══ Data for the task

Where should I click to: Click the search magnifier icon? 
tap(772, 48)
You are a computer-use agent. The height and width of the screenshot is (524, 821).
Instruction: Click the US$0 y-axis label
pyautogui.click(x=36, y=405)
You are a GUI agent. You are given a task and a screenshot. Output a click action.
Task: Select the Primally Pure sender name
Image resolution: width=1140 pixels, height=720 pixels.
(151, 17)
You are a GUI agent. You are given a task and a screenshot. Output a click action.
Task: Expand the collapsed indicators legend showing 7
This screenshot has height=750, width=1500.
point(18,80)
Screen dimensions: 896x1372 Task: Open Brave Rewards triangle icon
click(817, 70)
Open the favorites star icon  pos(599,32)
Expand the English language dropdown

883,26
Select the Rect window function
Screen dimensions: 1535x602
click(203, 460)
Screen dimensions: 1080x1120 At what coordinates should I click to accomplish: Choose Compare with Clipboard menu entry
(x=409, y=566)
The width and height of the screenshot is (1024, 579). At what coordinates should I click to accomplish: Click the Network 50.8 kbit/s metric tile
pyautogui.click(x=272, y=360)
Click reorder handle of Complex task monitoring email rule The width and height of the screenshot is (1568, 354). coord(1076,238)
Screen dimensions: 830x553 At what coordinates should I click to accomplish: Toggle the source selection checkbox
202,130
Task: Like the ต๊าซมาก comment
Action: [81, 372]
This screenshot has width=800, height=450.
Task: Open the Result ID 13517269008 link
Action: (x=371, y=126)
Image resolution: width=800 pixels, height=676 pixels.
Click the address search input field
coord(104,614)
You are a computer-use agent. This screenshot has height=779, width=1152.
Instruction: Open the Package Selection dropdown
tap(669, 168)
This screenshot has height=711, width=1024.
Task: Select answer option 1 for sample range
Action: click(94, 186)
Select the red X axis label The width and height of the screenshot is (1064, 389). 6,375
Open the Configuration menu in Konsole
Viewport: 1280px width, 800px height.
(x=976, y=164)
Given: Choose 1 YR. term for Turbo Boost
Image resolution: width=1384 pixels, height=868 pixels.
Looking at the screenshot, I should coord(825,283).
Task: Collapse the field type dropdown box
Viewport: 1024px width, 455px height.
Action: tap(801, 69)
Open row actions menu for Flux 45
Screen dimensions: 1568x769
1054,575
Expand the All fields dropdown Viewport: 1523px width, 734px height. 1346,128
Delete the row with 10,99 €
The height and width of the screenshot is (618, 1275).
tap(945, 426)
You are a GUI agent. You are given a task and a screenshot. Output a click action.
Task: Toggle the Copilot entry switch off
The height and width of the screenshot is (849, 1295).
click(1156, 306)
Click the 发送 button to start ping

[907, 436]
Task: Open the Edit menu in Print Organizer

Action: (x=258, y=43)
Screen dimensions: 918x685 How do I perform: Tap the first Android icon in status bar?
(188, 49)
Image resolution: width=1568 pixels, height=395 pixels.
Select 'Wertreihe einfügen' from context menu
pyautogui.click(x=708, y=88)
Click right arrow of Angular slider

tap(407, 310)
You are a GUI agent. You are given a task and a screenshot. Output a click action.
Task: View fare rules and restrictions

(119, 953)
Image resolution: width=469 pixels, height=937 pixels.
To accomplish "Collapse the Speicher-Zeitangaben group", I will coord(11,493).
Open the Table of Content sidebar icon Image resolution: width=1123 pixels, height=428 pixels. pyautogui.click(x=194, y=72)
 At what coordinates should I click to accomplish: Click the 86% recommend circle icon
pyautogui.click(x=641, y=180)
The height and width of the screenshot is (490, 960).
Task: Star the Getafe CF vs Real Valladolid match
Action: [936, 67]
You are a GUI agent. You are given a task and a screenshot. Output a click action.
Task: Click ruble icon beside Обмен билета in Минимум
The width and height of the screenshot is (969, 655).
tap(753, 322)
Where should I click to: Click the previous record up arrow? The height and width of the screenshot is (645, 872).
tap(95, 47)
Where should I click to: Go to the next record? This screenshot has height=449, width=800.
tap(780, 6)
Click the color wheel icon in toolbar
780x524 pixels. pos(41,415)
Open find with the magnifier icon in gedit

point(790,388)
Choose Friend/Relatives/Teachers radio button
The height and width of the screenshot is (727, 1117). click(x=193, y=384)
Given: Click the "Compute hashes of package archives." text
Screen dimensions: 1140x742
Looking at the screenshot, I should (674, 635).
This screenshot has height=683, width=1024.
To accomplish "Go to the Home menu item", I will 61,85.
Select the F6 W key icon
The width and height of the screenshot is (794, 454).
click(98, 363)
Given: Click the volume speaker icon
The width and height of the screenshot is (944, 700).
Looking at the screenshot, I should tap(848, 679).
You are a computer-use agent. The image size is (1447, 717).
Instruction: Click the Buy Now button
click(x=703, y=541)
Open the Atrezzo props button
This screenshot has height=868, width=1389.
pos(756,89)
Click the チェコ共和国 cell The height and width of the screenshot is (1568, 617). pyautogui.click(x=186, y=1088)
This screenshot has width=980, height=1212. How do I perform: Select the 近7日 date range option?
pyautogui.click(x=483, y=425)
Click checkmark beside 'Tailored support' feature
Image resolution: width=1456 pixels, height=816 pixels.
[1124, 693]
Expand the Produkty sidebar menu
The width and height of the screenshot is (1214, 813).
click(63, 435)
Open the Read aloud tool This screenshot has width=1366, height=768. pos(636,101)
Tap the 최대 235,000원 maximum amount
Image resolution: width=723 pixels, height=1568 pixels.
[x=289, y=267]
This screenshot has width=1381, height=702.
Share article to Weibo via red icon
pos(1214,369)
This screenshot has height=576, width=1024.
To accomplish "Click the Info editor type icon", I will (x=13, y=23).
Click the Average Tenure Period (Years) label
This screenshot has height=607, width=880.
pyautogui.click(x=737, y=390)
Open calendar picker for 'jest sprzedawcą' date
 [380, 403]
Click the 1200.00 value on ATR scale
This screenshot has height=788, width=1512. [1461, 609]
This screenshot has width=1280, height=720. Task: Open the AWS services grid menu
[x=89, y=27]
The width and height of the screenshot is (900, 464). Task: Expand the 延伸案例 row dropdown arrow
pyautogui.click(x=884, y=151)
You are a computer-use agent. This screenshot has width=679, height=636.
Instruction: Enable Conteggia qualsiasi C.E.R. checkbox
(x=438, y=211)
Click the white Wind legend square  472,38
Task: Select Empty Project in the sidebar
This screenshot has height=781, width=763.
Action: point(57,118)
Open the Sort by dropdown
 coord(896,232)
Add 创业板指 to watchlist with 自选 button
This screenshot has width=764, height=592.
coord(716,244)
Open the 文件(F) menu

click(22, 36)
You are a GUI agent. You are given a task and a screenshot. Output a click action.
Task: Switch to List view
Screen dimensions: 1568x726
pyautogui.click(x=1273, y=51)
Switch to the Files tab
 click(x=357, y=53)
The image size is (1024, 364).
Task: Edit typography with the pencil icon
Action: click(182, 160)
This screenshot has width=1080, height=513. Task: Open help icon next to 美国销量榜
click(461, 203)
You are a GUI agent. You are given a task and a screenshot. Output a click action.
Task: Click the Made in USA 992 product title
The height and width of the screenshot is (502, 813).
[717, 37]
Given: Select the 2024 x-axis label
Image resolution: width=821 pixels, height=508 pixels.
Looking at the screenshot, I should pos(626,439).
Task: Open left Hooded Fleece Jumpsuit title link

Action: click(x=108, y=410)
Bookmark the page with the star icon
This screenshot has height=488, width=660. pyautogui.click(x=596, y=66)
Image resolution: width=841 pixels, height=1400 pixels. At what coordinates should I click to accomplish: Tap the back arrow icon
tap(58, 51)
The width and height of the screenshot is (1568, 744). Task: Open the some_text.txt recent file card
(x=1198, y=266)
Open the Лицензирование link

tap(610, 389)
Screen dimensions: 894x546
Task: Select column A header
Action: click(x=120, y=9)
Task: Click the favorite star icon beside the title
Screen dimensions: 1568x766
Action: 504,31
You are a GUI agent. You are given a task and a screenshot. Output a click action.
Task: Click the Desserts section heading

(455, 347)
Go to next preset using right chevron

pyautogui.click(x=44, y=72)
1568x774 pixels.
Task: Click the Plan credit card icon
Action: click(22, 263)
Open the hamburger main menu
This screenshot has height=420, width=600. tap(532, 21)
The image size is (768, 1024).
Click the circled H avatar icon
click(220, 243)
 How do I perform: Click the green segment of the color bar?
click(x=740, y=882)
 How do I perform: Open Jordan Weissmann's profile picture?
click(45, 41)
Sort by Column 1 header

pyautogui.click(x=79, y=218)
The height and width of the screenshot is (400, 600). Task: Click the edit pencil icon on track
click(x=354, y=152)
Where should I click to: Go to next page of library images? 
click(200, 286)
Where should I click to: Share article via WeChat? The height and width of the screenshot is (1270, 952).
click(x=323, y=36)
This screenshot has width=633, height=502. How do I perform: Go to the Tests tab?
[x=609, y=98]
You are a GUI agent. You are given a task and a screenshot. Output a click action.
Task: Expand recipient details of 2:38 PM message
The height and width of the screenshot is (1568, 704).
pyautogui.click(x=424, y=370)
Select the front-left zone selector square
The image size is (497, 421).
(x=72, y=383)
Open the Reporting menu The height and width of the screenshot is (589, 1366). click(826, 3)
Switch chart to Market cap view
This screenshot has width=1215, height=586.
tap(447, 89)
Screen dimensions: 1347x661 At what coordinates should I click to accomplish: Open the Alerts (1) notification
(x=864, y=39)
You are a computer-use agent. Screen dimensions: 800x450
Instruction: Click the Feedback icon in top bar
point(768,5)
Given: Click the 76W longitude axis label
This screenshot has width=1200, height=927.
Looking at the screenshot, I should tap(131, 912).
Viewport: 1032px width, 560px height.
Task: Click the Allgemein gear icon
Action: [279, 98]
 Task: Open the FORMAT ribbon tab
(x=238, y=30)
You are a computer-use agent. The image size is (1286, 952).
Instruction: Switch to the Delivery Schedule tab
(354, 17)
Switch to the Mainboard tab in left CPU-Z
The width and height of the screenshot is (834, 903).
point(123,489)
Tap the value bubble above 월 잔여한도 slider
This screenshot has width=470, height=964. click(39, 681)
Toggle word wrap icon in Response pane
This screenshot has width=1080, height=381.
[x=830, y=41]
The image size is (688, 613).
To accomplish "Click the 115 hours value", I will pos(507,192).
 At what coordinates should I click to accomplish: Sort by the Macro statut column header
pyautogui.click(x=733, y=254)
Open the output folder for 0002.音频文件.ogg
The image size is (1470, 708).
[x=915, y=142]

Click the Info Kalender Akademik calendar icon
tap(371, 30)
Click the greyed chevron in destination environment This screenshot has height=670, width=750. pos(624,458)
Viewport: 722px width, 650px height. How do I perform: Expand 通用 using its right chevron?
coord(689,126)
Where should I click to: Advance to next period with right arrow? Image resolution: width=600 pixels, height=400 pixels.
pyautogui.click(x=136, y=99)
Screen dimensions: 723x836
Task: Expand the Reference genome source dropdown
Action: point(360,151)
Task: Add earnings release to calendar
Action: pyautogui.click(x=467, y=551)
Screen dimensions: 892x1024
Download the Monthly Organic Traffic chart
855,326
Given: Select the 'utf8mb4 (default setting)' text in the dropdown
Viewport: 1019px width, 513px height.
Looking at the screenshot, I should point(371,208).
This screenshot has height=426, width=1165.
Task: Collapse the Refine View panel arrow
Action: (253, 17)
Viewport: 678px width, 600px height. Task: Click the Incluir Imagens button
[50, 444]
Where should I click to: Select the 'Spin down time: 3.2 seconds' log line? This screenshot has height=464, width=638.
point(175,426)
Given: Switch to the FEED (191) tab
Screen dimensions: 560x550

════

Print every line from the one that contains "Click the greyed" to the end of the records, exactly as written, and nothing more.

== The answer ==
Click the greyed chevron in destination environment This screenshot has height=670, width=750. pos(624,458)
Viewport: 722px width, 650px height. How do I perform: Expand 通用 using its right chevron?
coord(689,126)
Where should I click to: Advance to next period with right arrow? Image resolution: width=600 pixels, height=400 pixels.
pyautogui.click(x=136, y=99)
Screen dimensions: 723x836
Task: Expand the Reference genome source dropdown
Action: point(360,151)
Task: Add earnings release to calendar
Action: pyautogui.click(x=467, y=551)
Screen dimensions: 892x1024
Download the Monthly Organic Traffic chart
855,326
Given: Select the 'utf8mb4 (default setting)' text in the dropdown
Viewport: 1019px width, 513px height.
Looking at the screenshot, I should point(371,208).
This screenshot has height=426, width=1165.
Task: Collapse the Refine View panel arrow
Action: (253, 17)
Viewport: 678px width, 600px height. Task: Click the Incluir Imagens button
[50, 444]
Where should I click to: Select the 'Spin down time: 3.2 seconds' log line? This screenshot has height=464, width=638.
point(175,426)
Given: Switch to the FEED (191) tab
Screen dimensions: 560x550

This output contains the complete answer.